We are hopeful that we will do fabulous at the box office. We have created a fantastic movie with an exciting storyline. We are doing our publicity, with various strategies, and hoping for the best. As for the awards, I’m happy to inform you that so far, we have received three awards from various film festivals, local and international. In July 2023, Praise Party won Best International Film, at the prestigious Charlotte Black Film Festival, North Carolina,USA. In August 2023, we also won Best Producer, at the Canada-China International Film Festival in Montreal, Canada. Early October, Praise Party received an award, after it was screened at the Realtime Film Festival (a Nigerian Film Festival) that held in the UK. Only last week, Praise Party was announced as an official selection to the Brazil International Film Festival.
What can the audience expect from the movie?
Entertainment, emotions, suspense, excitement, and as a friend described it recently after seeing Praise Party at a film festival, breathtaking.
What was the financial cost of this feat to you?
Over one hundred thousand dollars. Please dont ask me how much I’m owing my bank, or the interest rate, because I am not ready to discuss that just yet.
What was growing up like and in what city did you grow up?
My childhood was quite interesting. My father was a military man, and retired as a colonel from the Nigerian Army. That meant we kept moving from city to city, wherever he got posted for work. I grew up mostly in northern Nigeria. We lived in Maiduguri, Ilorin, Kaduna, Jos, Lagos. I went to different elementary schools, but finished from Command Children’s School, Kaduna. I also attended Command Secondary School, Kaduna, and from there I did a one year Lower Sixth at Queens College, Yaba. For my undergraduate degree, I went to University of Jos.
If you could talk to your 18-year-old self about life and dreams, what would you tell her?
I will tell her, ask yourself these questions: is my dream purposeful? Will it add positive value? If yes, dont give up your dreams for another human being.
What other interests take your time when not working?
It depends. This year has definitely been my year of travels. I’ve been on more than 25 flights. One thing that I definitely try to do is to ensure that amidst lifes hustle-bustle, I stay connected to family and friends.
Book or movies; which would you subscribe to for a three-hour relaxation?
Definitely a movie right now.
Whose style would you steal and why?
That’s tough because when it comes to style, I am a bit conservative. I wouldn’t steal any ones style, but I definitely admire any gorgeous and decently dressed lady.
What fashion item wouldn’t you mind spending a fortune on?

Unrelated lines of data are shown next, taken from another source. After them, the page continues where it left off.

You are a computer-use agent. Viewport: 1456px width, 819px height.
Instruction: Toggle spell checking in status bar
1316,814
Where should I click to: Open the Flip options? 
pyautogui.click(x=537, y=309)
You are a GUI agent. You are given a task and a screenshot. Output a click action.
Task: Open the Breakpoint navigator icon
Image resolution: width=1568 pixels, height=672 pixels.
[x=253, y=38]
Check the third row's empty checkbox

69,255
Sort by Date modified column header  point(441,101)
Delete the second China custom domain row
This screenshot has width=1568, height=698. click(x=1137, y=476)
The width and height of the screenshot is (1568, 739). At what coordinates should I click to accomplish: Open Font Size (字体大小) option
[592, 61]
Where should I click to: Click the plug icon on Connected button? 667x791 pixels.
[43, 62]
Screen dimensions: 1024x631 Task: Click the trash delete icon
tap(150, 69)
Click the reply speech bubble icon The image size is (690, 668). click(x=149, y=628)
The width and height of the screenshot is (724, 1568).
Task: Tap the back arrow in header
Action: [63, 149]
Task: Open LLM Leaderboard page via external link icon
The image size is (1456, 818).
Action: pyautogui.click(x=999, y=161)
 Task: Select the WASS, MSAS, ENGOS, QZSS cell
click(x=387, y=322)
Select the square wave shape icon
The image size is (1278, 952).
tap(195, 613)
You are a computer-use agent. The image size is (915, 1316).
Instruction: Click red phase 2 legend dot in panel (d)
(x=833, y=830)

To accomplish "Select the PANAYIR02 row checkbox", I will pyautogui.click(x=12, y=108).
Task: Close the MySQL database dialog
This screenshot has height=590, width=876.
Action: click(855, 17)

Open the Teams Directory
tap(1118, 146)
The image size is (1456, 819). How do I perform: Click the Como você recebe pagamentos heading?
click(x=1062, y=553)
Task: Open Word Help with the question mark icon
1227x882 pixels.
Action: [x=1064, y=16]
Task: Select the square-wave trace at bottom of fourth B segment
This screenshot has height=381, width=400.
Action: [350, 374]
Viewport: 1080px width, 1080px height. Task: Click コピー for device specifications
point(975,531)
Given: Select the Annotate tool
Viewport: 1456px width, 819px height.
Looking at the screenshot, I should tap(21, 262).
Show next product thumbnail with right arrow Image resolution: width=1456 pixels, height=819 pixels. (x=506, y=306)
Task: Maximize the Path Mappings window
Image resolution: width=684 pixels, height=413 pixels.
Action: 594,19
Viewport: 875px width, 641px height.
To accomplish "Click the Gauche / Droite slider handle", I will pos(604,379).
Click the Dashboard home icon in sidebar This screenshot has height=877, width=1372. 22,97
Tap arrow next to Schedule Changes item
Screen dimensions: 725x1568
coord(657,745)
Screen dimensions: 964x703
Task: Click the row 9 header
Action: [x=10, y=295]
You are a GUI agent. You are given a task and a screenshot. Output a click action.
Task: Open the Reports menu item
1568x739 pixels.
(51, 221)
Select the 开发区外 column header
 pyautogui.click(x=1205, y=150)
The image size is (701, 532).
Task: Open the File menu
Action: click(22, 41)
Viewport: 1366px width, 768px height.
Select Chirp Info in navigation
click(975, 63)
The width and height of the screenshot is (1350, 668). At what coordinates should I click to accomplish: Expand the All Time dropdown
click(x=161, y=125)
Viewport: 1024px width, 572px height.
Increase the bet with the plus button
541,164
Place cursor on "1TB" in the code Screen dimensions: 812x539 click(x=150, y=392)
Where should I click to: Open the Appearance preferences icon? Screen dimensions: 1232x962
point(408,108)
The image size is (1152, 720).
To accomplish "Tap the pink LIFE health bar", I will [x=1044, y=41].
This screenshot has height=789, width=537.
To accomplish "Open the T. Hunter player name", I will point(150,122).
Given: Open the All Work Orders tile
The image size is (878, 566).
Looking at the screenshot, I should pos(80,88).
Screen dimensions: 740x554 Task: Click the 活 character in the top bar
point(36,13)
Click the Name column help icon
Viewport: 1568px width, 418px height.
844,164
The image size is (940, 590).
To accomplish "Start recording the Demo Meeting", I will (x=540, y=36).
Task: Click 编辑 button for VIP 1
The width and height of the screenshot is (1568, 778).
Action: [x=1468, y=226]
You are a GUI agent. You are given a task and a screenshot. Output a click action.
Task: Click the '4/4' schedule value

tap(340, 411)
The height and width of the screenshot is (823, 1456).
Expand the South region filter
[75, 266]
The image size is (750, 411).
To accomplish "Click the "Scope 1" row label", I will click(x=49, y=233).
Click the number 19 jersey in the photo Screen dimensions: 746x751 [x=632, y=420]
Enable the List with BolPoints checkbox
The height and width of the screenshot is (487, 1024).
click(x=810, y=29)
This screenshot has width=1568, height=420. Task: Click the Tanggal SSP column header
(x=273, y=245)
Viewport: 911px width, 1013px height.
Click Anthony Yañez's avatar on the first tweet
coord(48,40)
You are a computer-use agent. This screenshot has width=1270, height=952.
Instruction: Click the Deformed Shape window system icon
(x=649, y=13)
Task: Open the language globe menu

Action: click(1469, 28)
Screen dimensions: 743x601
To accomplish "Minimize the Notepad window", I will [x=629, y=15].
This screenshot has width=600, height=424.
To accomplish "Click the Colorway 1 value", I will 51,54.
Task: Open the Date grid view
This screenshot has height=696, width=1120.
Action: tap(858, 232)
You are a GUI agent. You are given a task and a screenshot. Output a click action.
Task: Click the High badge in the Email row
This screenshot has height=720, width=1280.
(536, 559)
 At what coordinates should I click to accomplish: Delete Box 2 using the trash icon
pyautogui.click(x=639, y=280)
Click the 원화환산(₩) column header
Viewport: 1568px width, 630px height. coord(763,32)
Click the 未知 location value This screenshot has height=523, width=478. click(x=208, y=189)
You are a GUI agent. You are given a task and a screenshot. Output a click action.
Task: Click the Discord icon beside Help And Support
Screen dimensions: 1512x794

Gowns. I love a closet filled with embellished gowns.
You still look like one in her thirties even after having children who left university; what’s your beauty routine?
Thank you for the compliment. I truly thank God for that. As mundane as it sounds, I talk to God about everything. I tell God that I want to look young and beautiful. But faith without works is dead, so I also make some efforts. My biggest routine is drinking a bottle of water after I pray every morning. I also take fresh juices with lots of ginger, and take care of my skin. Very importantly, I have learnt to live a life free of bitterness.
How regularly do you exercise and is it gym or home workouts?
I love to walk, and I do that about four times a week.
How would you spend a one-week getaway and in what city?
Relaxing, refreshing, exploring some beautiful walking trails. It would have to be Thailand.